Time to kill the ‘1 remote — all remote’ rule!
We’ve found a way to make hybrid meetings work like magic. No echo, no expensive equipment. When your remote teams come together, they don’t need to split apart into phone booths and corners. It’s time to end the ‘one remote - all remote’ rule.
We’ve found a way to make hybrid meetings work like magic.
No echo, no expensive equipment. When your remote teams come together, they don’t need to split apart into phone booths and corners. It’s time to end the ‘one remote - all remote’ rule.
✨ 🎉 Enter Whereby Co-location Groups ✨ 🎉
With only your laptops you can bring your remote and co-located teams together.
At Whereby it started as an internal conundrum about how we could make hybrid meetings work for our company, so that we could get the most of our time together, without sacrificing something dear to us: our remote culture.
As so many of us moved to a remote-first way of working during Covid, we didn’t really have to think much about this problem. Everyone was remote. Everyone was dialling in from home.
But now we’re returning to offices, co-working spaces, offsite meetings, or getting together for planning and brainstorming. When some of us are co-located, and some of us are remote, the experience is terrible.
You’ve been there. We all have. You’re at home dialling into a group meeting where everyone else is together. They’re crowded around one laptop, echo, they’re having conversations off mic. It’s only a matter of time before they forget about you anyway, so you just do your best to tune into what you can.
Hybrid is the future, and hybrid meetings are still terrible
Whereby built something which worked like magic for our team, so we’ve decided to share it with all of our customers so that we can — for once and for all — kill the rule. 🪄
If you are together, you can all use your laptops to dial into your Whereby room, form a ‘co-located group’, that group can then cleverly (like, very cleverly, using some tech we have a patent pending for) identify and prioritise the speaker’s microphone: no echo, no muting.

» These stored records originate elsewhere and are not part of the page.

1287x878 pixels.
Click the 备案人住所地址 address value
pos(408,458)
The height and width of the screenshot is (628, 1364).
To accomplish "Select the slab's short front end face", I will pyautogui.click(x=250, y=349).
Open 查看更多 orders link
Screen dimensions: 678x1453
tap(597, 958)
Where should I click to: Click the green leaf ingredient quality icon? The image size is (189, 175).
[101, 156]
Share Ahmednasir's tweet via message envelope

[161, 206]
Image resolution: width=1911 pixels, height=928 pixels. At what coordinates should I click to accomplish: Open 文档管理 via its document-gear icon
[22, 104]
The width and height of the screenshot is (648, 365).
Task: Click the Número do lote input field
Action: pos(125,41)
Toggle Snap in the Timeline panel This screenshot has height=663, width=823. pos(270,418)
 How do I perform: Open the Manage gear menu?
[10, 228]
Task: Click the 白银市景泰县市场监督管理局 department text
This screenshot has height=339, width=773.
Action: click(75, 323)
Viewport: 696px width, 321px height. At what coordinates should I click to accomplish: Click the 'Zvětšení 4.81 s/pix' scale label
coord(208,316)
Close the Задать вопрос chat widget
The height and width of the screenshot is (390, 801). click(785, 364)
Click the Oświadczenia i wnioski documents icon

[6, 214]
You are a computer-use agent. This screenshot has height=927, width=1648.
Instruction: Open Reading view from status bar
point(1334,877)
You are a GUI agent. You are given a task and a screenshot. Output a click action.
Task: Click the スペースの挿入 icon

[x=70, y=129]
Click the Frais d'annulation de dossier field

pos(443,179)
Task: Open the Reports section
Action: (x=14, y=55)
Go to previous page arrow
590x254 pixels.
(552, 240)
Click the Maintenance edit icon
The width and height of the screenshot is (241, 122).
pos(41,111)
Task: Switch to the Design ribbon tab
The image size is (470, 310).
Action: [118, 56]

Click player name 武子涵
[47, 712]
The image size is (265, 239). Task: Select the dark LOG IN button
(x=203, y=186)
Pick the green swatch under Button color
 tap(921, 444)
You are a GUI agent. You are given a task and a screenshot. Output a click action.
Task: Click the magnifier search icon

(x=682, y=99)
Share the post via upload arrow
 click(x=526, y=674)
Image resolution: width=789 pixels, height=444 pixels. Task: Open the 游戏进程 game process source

Those at home see what looks like a normal remote meeting, they can hear everyone, see everyone, and participate as if they’re present.
It’s time to kill the Sacred Mantra: If one person is dialling in remotely, everyone in the team must be remote.
Suddenly now, we have more tech companies working hybrid than not. According to Buffer, 97% of workers want some kind of work arrangement that is at least partially remote. Accenture recently reported that 83% of workers prefer to work hybrid. Hybrid working, where some employees are remote, some are in office, and there is flexibility between either, is becoming the status-quo.
But here is the problem: Working hybrid still kind of sucks.
That’s why companies follow ‘The Rule’. The reason we have this ‘one remote-all remote’ rule is to ensure the remote team isn't left out. But what it ends up with is the team who are together have a kind of crappy experience too — running into different rooms and phone booths, dealing with echos and bad meeting quality. It’s just… not good.
At Whereby we are building a world in which anywhere works. Remote. Office. Van. Hotel. Conference. For our team, this means we are fully remote, meaning 100% of our team work from home, or self-managed co-working spaces.
However, there are many times when our team gets together for hybrid meetings, and it seems to be increasing. Offsites, team-dinners, meet-ups, are coming back onto the menu, but the solutions for how to work in this new way don’t seem to be catching up.
Whenever our team were meeting up and getting together, we ended up feeling like we spent half our working day fighting with dial-in equipment in meeting rooms, or ducking into solo phone booths. It kind of, well, defeated the purpose.
The best way to complain is to fix things
Fully remote teams are proving themselves to be at least sometimes hybrid. Hybrid is the future. We need to stop sticking to the painful and archaic diatribe of ‘remote or in-person’ — it is now all hybrid, pretty much all the time.
What does this mean for policies? Rules we hold dear? Collaboration? Socialising?
Us folks building businesses in Operations and People have a lot left to discover and redefine, we shouldn’t let the rules of 2019 rule the future of work. Let’s build solutions for the future we want to see, not the past we locked ourselves to. Working Hybrid isn’t easy, and there is still so much to improve. We’d love to hear suggestions of other things about hybrid meetings that it’s time to upgrade, we’ll get our best folks on it!